Could you format the lines of the records below, from the line with "Given: Open View all 40 subprocessors link" to the line with "tap(314, 412)", both included, as a JSON list of strings with one string per line and blank lines left out?

» Supplied data
START
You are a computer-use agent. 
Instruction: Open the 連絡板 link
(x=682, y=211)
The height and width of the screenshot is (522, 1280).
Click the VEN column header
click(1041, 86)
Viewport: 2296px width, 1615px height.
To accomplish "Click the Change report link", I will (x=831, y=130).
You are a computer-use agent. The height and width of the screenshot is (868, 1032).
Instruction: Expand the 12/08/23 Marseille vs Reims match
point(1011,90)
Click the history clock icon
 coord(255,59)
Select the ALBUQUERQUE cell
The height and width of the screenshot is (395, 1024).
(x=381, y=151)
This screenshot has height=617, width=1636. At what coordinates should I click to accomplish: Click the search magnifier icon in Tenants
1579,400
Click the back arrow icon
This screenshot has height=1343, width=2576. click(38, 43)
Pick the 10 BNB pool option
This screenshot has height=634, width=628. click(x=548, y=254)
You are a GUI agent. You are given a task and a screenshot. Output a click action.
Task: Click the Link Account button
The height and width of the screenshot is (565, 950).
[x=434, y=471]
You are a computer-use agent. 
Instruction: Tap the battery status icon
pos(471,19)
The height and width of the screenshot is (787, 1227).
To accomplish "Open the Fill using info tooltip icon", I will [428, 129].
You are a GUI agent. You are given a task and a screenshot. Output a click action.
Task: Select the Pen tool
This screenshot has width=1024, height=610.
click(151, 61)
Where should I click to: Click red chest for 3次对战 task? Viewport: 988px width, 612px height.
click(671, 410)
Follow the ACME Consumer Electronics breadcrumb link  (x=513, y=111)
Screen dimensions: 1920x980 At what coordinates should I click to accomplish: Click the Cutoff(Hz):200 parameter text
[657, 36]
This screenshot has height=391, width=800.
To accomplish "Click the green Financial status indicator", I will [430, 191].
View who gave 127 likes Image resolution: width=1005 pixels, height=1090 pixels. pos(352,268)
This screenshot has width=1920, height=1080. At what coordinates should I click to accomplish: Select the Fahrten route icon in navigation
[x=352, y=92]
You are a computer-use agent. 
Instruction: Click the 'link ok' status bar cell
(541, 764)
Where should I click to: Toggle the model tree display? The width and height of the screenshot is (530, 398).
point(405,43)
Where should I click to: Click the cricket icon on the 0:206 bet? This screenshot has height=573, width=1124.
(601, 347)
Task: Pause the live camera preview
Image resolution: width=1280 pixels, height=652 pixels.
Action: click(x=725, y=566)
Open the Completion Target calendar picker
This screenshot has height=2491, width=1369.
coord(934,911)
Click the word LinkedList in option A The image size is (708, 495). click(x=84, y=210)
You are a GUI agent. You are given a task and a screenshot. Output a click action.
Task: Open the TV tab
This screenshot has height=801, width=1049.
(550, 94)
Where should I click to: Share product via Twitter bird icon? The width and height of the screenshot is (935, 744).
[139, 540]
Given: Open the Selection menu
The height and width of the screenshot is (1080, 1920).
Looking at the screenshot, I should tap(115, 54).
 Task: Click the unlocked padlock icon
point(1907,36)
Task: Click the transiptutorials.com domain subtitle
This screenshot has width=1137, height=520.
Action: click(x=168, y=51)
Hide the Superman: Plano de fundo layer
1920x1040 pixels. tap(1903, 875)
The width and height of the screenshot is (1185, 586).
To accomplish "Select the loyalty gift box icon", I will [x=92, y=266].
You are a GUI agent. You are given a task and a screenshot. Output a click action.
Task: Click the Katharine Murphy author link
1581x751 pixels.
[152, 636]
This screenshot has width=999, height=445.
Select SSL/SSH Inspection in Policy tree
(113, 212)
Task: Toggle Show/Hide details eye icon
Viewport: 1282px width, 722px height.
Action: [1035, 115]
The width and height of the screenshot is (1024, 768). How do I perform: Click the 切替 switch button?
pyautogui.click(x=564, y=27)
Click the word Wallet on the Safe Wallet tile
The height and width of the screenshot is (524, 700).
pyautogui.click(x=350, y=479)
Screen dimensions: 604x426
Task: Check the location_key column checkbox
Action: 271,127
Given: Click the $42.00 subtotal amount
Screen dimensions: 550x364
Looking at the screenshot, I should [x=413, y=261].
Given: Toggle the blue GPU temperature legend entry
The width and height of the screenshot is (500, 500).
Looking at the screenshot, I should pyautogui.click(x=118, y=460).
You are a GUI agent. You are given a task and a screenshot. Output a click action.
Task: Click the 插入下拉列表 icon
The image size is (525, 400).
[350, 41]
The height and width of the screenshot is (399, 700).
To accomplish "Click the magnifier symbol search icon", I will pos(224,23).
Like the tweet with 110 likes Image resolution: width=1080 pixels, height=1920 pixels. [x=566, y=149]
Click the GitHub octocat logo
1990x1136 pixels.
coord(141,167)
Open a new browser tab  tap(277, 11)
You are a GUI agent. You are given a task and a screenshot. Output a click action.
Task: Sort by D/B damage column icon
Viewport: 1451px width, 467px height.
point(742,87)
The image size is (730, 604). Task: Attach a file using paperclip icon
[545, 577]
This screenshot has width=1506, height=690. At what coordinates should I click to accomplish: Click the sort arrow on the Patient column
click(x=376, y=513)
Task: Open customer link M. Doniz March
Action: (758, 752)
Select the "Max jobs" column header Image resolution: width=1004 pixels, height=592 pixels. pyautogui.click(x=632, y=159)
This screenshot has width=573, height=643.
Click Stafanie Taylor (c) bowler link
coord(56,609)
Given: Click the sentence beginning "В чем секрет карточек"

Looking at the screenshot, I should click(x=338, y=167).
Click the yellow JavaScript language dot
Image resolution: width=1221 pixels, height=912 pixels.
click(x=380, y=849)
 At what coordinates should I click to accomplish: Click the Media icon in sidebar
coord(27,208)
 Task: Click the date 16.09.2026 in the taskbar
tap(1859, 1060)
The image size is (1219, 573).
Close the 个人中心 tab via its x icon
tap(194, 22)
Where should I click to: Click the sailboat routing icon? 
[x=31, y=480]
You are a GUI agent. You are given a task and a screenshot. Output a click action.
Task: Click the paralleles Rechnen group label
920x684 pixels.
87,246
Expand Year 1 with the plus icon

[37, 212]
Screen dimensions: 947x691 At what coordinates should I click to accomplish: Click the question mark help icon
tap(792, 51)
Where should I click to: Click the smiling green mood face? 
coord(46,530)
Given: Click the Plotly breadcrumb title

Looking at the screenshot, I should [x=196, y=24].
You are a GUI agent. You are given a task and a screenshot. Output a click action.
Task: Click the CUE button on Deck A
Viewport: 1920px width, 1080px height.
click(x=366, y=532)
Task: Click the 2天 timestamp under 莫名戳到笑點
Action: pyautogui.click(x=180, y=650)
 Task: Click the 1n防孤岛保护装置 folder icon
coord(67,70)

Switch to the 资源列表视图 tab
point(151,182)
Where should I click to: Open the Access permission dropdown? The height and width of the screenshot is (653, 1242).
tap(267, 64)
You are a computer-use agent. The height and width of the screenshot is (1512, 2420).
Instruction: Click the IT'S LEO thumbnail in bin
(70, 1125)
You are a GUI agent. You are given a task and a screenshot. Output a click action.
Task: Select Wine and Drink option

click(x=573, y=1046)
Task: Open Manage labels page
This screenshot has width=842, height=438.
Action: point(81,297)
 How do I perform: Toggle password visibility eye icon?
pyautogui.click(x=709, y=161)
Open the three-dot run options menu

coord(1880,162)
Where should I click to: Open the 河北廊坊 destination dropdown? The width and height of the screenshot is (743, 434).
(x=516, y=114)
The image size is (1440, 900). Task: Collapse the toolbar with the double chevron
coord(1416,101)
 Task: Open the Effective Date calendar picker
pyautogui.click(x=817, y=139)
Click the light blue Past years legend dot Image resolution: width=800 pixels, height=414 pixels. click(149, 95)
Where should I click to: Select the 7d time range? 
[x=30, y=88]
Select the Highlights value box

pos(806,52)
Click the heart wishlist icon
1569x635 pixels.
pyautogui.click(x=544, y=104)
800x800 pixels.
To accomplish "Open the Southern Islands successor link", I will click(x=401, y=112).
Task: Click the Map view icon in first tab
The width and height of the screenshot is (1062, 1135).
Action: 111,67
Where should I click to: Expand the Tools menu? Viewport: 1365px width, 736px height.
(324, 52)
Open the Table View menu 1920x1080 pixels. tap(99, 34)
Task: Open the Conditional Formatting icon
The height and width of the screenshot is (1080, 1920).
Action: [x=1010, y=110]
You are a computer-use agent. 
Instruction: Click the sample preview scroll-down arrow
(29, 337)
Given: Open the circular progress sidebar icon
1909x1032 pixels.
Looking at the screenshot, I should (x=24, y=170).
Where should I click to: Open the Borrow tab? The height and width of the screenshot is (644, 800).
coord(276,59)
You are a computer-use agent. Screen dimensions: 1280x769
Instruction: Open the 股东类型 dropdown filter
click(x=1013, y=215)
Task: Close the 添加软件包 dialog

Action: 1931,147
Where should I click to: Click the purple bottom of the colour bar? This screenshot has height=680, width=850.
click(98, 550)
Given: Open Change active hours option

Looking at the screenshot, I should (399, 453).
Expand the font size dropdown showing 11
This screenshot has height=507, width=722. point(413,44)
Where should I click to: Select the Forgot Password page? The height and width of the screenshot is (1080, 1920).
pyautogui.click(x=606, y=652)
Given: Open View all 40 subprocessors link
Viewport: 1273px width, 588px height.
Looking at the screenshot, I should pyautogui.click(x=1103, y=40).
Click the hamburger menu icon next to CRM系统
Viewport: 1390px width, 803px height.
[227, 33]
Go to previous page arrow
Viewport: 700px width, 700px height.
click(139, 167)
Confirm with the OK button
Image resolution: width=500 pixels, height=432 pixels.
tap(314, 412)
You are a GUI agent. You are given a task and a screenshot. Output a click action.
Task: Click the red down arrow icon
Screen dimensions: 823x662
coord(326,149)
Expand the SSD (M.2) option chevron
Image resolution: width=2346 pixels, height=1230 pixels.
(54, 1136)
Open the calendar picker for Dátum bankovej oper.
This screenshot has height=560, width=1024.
END
» Solved exercise
[
  "Given: Open View all 40 subprocessors link",
  "Viewport: 1273px width, 588px height.",
  "Looking at the screenshot, I should pyautogui.click(x=1103, y=40).",
  "Click the hamburger menu icon next to CRM系统",
  "Viewport: 1390px width, 803px height.",
  "[227, 33]",
  "Go to previous page arrow",
  "Viewport: 700px width, 700px height.",
  "click(139, 167)",
  "Confirm with the OK button",
  "Image resolution: width=500 pixels, height=432 pixels.",
  "tap(314, 412)"
]